>> Begin
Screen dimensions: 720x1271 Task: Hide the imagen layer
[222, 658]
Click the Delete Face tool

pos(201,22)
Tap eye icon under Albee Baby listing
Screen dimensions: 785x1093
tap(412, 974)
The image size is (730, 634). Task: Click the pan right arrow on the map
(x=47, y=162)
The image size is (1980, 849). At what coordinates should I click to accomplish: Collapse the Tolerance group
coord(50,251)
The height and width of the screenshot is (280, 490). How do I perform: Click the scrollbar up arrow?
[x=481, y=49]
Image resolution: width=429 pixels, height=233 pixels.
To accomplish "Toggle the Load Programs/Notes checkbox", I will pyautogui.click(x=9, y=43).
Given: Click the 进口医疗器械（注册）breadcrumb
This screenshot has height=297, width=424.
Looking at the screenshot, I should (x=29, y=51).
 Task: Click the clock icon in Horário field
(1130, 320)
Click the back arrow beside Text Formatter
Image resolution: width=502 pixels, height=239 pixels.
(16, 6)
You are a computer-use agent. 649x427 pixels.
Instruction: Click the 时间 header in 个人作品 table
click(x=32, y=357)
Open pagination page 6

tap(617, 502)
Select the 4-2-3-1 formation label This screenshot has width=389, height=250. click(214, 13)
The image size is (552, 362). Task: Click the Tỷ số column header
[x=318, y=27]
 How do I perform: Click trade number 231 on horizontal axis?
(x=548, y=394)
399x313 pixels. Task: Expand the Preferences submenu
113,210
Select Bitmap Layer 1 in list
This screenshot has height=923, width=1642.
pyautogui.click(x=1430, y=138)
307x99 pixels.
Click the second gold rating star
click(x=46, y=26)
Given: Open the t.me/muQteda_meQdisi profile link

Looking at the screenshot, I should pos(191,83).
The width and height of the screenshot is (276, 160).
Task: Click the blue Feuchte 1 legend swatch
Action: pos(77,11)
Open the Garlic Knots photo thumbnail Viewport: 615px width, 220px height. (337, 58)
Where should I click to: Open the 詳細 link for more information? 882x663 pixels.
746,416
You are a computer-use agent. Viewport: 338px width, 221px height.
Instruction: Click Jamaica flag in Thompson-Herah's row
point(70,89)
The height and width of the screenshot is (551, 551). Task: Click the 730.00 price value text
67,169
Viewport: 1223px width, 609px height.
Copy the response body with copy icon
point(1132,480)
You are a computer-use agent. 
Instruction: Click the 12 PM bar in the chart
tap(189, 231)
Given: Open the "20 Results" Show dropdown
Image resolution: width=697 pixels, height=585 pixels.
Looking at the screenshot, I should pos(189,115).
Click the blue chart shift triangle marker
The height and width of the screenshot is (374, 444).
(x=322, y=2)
>> End
* _Directions for this task_
Put the lines from the one containing "The height and width of the screenshot is (551, 551)." through the one containing "tap(189, 231)" into a JSON list of strings, one string per line and no strings for blank lines.

* _Task answer_
[
  "The height and width of the screenshot is (551, 551). Task: Click the 730.00 price value text",
  "67,169",
  "Viewport: 1223px width, 609px height.",
  "Copy the response body with copy icon",
  "point(1132,480)",
  "You are a computer-use agent. ",
  "Instruction: Click the 12 PM bar in the chart",
  "tap(189, 231)"
]